Week 1: Text Processing, Word Embeddings & Language Models
From tokenization to transformers: understand how machines process human language, build NLP pipelines, and fine-tune large language models.
- Build text preprocessing pipelines (tokenize, lemmatize, embed)
- Train and use word embeddings (Word2Vec, GloVe, FastText)
- Fine-tune a pretrained BERT model on a classification task
- Understand GPT-style autoregressive language models
This first lecture establishes the foundational framework for Natural Language Processing. By the end of this session, you will have the conceptual grounding and practical starting point needed for the rest of the course.
Key Concepts
The lecture introduces the four main pillars of this course: Text Preprocessing & Tokenization, Word Embeddings & Semantic Similarity, Transformer Architecture, Fine-tuning BERT & GPT Models. Each will be explored in depth over the 14-week curriculum, with hands-on projects reinforcing theory at every stage.
This Week's Focus
Focus on mastering: Text Preprocessing & Tokenization and Word Embeddings & Semantic Similarity. These are the prerequisites for everything in Week 2. The concepts build on each other — do not skip the practice exercises.
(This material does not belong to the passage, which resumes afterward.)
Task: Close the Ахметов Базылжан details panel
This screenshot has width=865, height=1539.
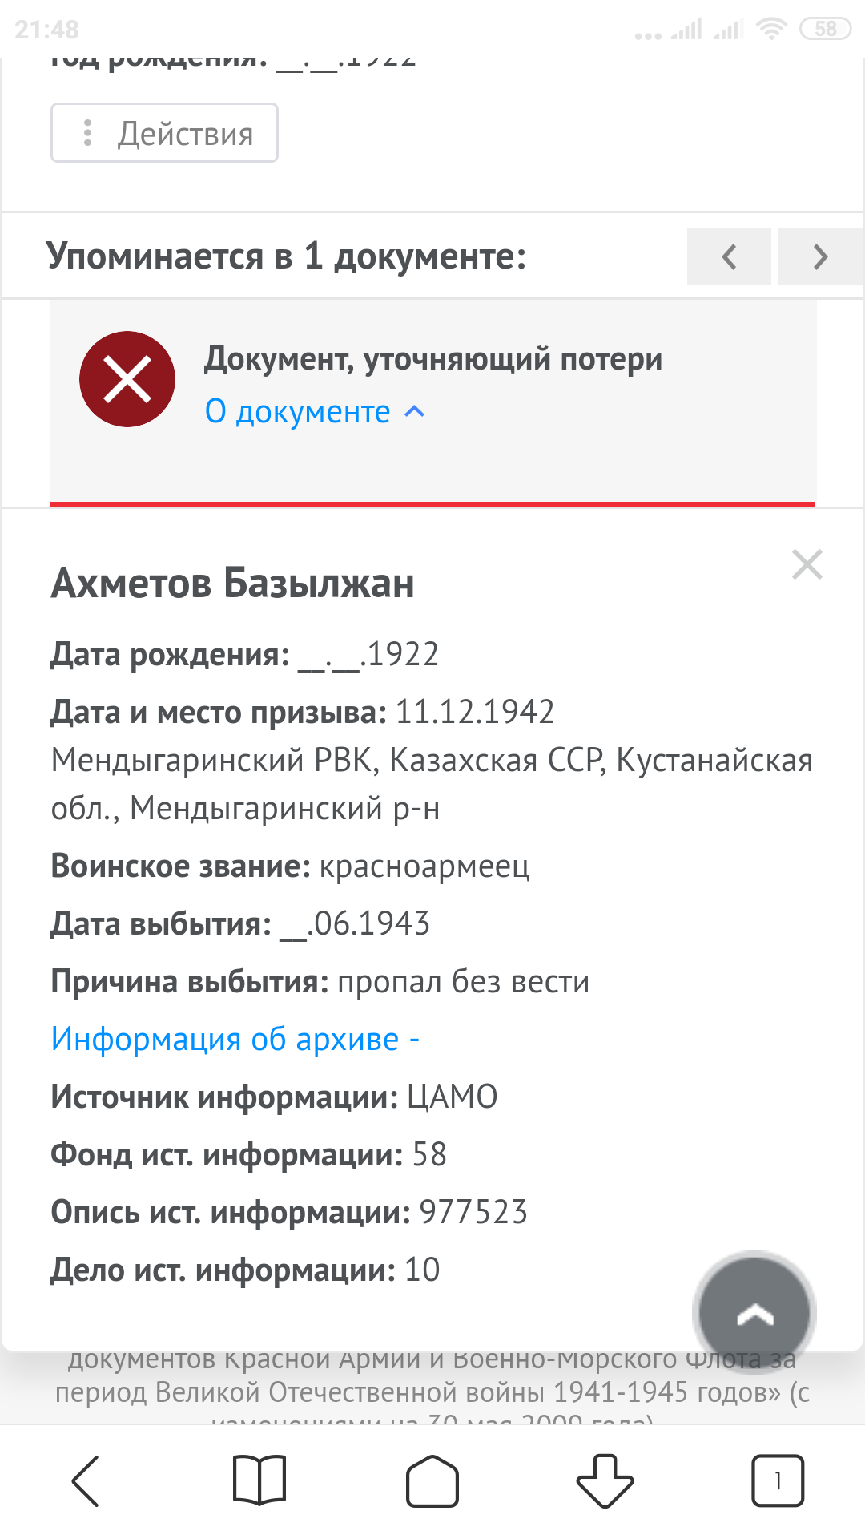Action: pos(807,564)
DS302 Project 1: Sentiment Analysis with Fine-Tuned BERT
Fine-tune a pretrained BERT model on a sentiment analysis dataset (IMDB or Yelp reviews). Compare against baseline TF-IDF + logistic regression.
- BERT fine-tuning notebook with HuggingFace Transformers
- Baseline model for comparison
- Accuracy, F1, and confusion matrix analysis
- Error analysis: 10 examples where BERT fails
These represent the style and difficulty of questions you'll see on the midterm and final. Start thinking about them now.
Explain how Word2Vec learns word embeddings. What is the difference between CBOW and Skip-gram?
Describe the self-attention mechanism. Why is it preferable to an RNN for long sequences?
What is the difference between zero-shot, few-shot, and fine-tuning for LLM adaptation?